My friend Omar Lopez Montenegro whom I met last June on my trip to Poland excitedly tells his experience at the famous Pre-University of de la Víbora, a site which has also been immortalized thanks to another of its graduates, the writer Leonardo Padura Fuentes, who turned this mythical place into the origin of the backstory of his character detective Mario Conde.
The joint non-violent resistence of Omar and other friends prevented some gatekeepers from cutting their long hair during a period of mobilization in the field. I lived something similar in Boom 400 of the EJT (Ejercito de Trabajo Juvenil, or the Youth Labor Army) and above all the vivid outrages will stay with me forever.
After walking for three months among the concentration camps adjacent to the towns of San Jose Torriente and San José de Marcos, they made us return to that of Socorro en Pedro Betancourt. Supposedly from this Boom 400, which was our original camp, the suppliies assigned to us should have arrived, but we received nothing during those three months during which we wandered on some supposed mission whose high work goals were never met.

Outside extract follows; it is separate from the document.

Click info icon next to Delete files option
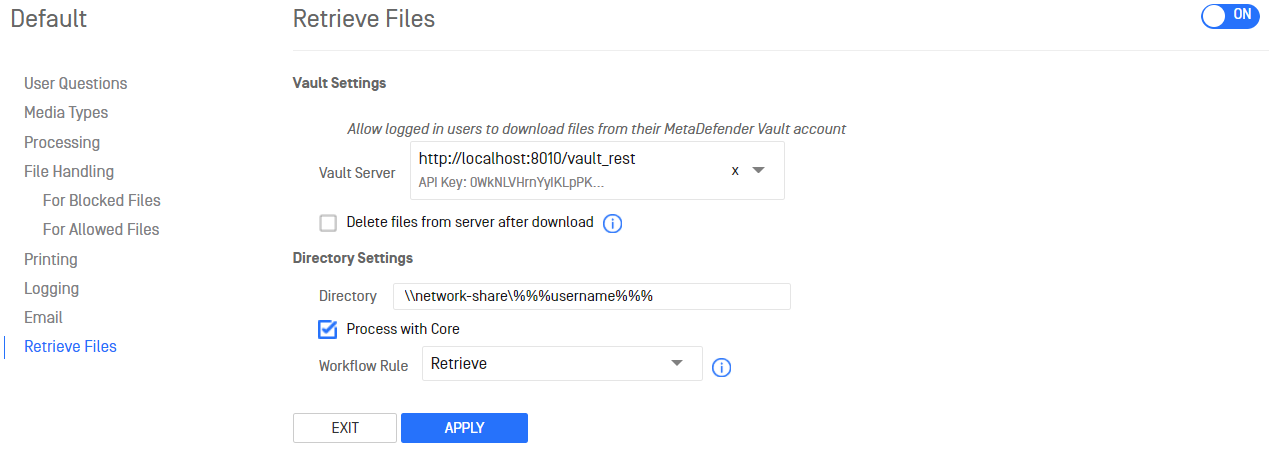 [x=613, y=223]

During those three months we didn’t even get a pass to go to our homes. We felt sorry for ourselves. Our clothes were dirty and ragged as could be. Most of us were walking barefoot, a few with broken boots. One of the generals named Acebedos came by for inspections and called us “the shirtless”, and a relaxed captain in the camp next to Torrientes, seemingly moved by compassion, told us — pointing at his massive gut: “Don’t be discouraged boys, I lost this belly in the army”.

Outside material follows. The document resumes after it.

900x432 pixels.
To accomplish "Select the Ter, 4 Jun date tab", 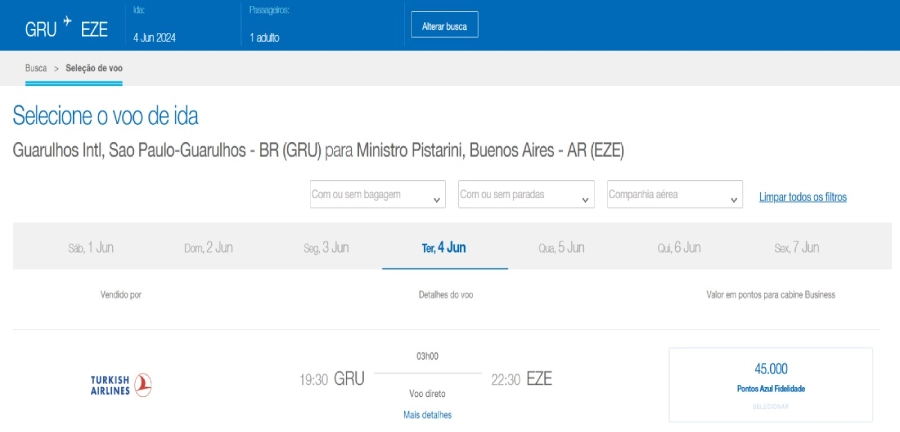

On returning to our original camp, we held out the hope that things might change, but on arrival, a new unit chief met us: a Navy captain whose punishment was being sent to the EJT. And I became aware of another characterisic of this invincible army: it was the punishment site for MININT, Armed Forces, and even Navy officers.
For us, the officer’s reception was to inform us that we’d just arrived at Boom 400, and we had to earn all we asked for. An additional answer to our worries was the delivery of immense Chinese machetes, and after a miserable lunch, he made us go to some place infested with the invasive marabú weed that we had to pull up and prepare for the planting of citrus.
That was more than a humiliation. Supposedly, in those conditions we didn’t cut even one marabú, our patience having completely dripped away, so even better we organized and so it was like that night in May 1994 when, in protest, the complete squad deserted and we agreed that nobody would return for at least a week. The silent exit from the camp and the trip, one by one, through the orange orchards towards the national highway where in a matter of minutes we undertook a course towards Las Villas, were the most glorious moments of those eight months of abuse.
On our return, at least those who returned — some never did — we were subject to trial in the camp’s ampitheater, seeking an answer: “Who had been the leader?” The end of the trial consisted in the delivery of the supplies they’d deprived us of for the last eight months, our manner of nonviolent protest showed the vulnerability of those who thought they had power and made us discover that power was really in our hands.
The en masse desertion of an EJT squad had made the news all over the island and uncovered corruption in high places. Although I was liberated, that unforgettable July 28, 1994, I can’t deny that since then, orange juice runs through my veins.